◆ **AVAILABLE DATA**:
>>>

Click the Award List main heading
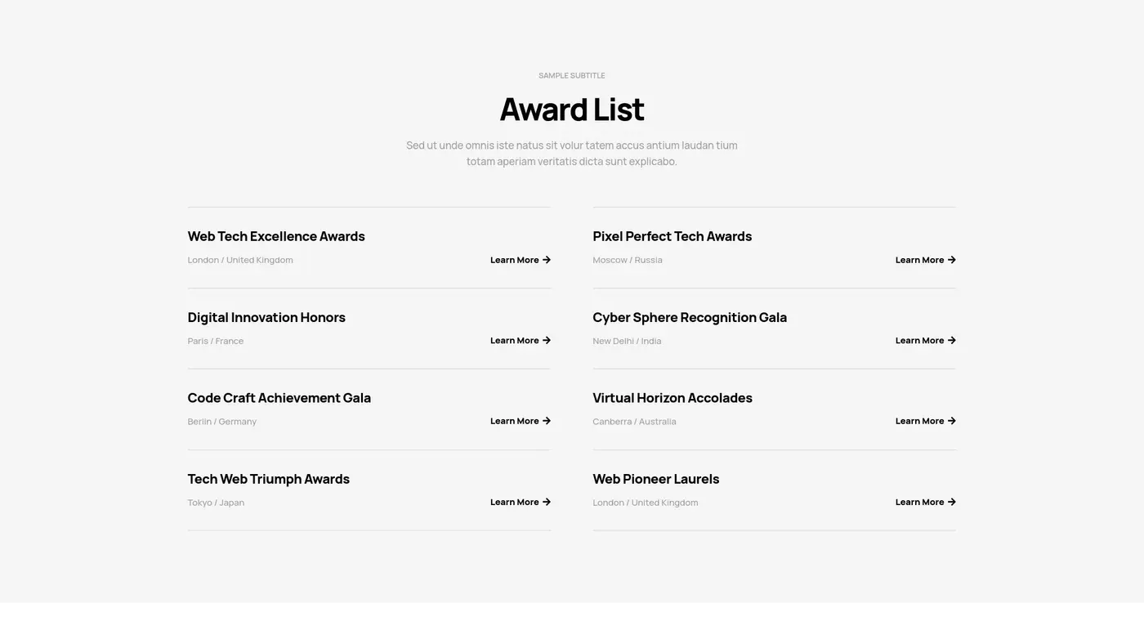The width and height of the screenshot is (1144, 644). click(x=572, y=110)
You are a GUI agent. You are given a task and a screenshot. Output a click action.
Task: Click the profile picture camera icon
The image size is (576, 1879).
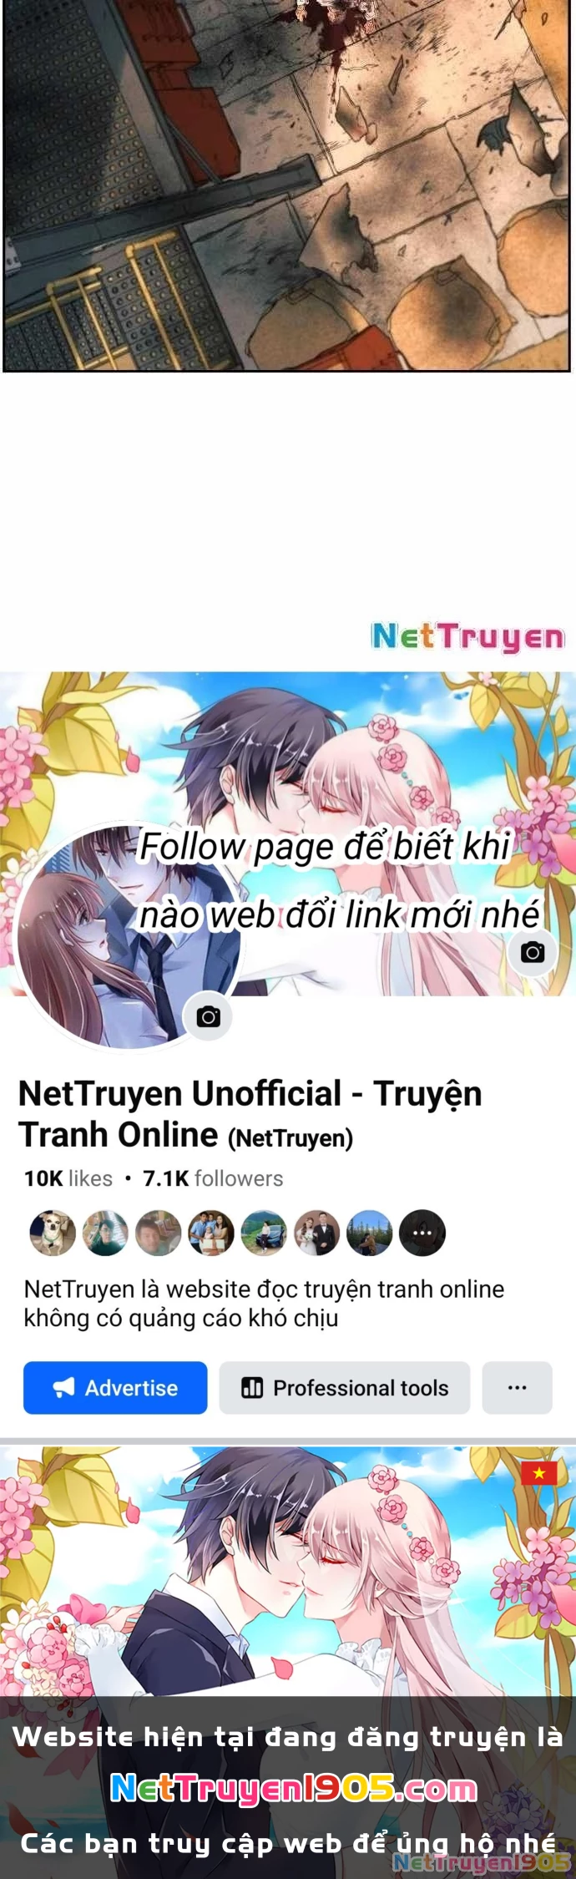click(208, 1016)
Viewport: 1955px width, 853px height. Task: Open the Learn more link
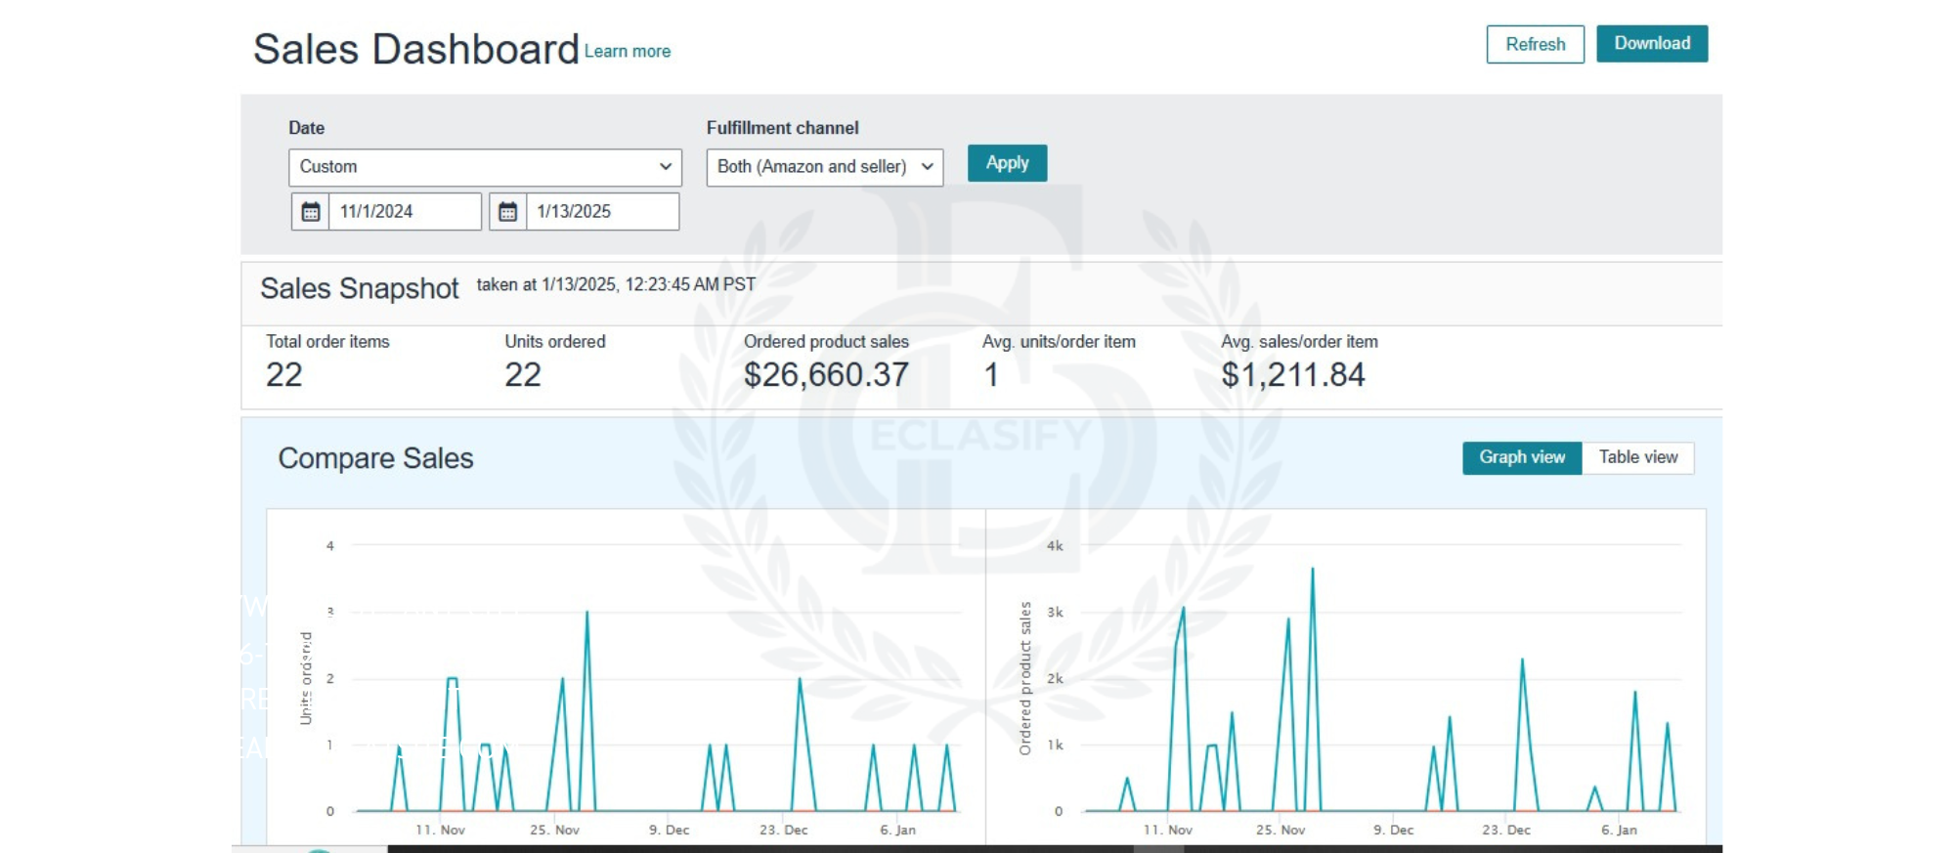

<<<

◆ **REQUIREMENT**: Beginning with the line that includes "You are a GUI" and ending with the last line of the material, reproduce those lines exactly and nothing else, with no pictures.

◆ **RESPONSE**:
You are a GUI agent. You are given a task and a screenshot. Output a click action.
Task: Click the profile picture camera icon
The image size is (576, 1879).
click(208, 1016)
Viewport: 1955px width, 853px height. Task: Open the Learn more link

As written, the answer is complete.